The World Bank estimates that cumulative BRI expenditure up to 2019
stood at $545 billion. So far, about two-thirds of Chinese spending on
completed BRI projects has gone into the energy sector and transport,
roughly accounting for $50 billion and $15 billion, respectively.
However, developing countries in need of infrastructure will be terribly
cash-strapped, so unless money is offered by multilateral financial
institutions or debt relief is considered, there may be a shift away
from roads, bridges, and coal-fired power plants funded through Chinese
loans.

Due to domestic political and financial constraints, China will no
longer be in a position to shower BRI partners with loans. Arguably, it
will think twice before getting embroiled in ill-conceived investments,
such as the standard gauge railway in Kenya or the highway to nowhere
currently being built in Montenegro. From now on Chinese policy banks
will be much more wary of a potential "creditor trap" and will identify
projects on the basis of robust due diligence.

Instead of the hitherto scattershot Chinese approach to building
anything that's buildable, new BRI projects will probably be more
strategically chosen. Beijing has been investing in the creation of a
globe-spanning network of economic corridors, logistics zones, and
financial centers, with stress laid on sea ports and adjacent areas.
Egypt's Suez Canal Economic Zone and Sri Lanka's Colombo Port City
clearly exemplify this trend, while the ambitious Sino-Oman Industrial
City project has yet to take off the ground.

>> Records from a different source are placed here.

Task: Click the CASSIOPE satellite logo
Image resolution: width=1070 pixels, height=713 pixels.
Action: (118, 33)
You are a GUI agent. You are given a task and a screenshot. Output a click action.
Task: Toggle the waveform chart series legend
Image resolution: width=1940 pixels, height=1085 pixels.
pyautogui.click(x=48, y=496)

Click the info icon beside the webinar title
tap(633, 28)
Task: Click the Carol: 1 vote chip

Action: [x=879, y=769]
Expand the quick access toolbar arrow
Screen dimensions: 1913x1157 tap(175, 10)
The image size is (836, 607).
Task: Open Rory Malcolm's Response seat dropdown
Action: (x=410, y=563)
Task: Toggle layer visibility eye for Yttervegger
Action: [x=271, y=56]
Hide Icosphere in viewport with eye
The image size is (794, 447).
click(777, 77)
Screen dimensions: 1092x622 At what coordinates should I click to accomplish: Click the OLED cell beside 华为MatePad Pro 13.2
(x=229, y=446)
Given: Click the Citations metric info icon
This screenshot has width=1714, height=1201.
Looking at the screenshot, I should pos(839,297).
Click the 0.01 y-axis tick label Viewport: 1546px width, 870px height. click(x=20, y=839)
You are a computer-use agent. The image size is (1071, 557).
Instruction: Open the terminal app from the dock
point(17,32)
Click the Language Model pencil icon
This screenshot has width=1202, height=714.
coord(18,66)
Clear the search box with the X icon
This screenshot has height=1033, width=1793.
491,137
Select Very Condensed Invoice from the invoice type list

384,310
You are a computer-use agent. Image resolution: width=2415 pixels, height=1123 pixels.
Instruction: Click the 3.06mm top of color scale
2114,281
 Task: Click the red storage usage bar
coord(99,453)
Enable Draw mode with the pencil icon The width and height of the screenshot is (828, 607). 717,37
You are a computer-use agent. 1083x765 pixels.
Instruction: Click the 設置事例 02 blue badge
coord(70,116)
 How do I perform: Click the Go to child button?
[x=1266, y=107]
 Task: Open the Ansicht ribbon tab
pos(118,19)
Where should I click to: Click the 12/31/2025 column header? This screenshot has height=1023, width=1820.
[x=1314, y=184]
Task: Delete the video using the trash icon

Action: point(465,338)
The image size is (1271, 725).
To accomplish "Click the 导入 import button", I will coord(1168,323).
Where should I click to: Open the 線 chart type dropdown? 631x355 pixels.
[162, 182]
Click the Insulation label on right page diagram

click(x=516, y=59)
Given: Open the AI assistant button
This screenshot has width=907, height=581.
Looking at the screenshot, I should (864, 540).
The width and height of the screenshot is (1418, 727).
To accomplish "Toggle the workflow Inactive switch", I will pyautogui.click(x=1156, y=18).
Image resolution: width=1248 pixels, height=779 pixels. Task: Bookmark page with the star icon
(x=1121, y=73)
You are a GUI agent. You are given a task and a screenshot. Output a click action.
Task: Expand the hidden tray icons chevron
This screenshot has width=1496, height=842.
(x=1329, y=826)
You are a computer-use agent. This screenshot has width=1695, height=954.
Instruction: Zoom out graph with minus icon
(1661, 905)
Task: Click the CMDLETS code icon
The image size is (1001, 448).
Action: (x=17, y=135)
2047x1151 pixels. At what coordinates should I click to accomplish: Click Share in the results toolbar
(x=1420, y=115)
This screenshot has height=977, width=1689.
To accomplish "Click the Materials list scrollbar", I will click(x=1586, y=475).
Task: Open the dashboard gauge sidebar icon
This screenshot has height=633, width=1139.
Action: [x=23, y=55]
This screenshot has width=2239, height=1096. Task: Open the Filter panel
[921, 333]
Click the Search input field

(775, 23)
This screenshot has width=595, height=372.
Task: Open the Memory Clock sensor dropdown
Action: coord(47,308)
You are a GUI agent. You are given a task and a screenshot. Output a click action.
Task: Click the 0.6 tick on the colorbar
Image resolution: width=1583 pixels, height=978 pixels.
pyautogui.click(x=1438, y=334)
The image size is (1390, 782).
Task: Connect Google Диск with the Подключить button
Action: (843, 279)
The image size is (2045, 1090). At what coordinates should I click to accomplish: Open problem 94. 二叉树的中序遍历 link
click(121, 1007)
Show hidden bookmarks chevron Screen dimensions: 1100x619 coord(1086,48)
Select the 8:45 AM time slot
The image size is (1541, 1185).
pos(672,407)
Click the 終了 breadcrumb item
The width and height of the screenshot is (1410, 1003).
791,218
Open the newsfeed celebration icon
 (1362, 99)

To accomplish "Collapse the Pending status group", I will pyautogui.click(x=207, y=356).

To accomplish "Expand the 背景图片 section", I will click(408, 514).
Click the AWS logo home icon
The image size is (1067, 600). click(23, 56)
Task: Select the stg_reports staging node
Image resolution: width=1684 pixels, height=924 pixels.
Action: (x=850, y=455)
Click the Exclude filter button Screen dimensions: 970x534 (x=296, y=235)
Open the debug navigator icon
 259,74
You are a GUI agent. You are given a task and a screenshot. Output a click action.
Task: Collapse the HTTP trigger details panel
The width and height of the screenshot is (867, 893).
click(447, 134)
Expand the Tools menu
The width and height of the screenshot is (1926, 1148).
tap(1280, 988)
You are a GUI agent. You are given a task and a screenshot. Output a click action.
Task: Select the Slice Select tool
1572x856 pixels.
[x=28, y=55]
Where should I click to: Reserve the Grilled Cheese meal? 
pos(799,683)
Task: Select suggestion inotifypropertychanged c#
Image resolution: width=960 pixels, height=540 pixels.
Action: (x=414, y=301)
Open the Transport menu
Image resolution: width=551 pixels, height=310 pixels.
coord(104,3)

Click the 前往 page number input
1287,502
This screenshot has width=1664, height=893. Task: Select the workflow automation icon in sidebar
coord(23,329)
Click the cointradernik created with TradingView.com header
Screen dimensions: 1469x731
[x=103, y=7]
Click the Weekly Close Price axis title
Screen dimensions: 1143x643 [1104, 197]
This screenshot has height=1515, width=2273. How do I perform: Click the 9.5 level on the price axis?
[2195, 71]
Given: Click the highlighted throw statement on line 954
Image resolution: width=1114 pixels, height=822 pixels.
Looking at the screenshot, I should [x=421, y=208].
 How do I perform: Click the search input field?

Investment in energy will remain sought-after, with Chinese solar-panel
makers aggressively seeking overseas contracts now that state subsidies
are being slashed at home. In addition, projects are likely to focus on
more sophisticated forms of connectivity, such as 5G networks or, in the
wake of the pandemic, disaster management, public health-related
high-tech, and even remote surgery. China will surely use the BRI for
the projection of its soft power, an increasingly important battlefield
in international relations. Not least of all, the geopolitical dimension
of the BRI will be further accentuated by the involvement of China's
military, ostensibly under a humanitarian and peace-building camouflage.

A different BRI will not necessarily be embraced by the rest of the
world, marked by fragmentation and confrontation. It is true that recent
developments have undermined confidence in the capacity and competence
of U.S. governance and the EU is in disarray. However, it remains to be
seen whether China's attempts at burnishing its image as a global leader
will pay off. The world has become aware of the risks of overwhelming
reliance on China and the coronavirus may convince some in the
international community to approach ties with Beijing with a greater
degree of wariness. The outbreak has engendered profound skepticism
about the prudence of leaning too closely on China and BRI may very well
be a case in point.

Plamen Tonchev is Head of the Asia Unit at the Institute of
International Economic Relations (IIER), Athens, Greece.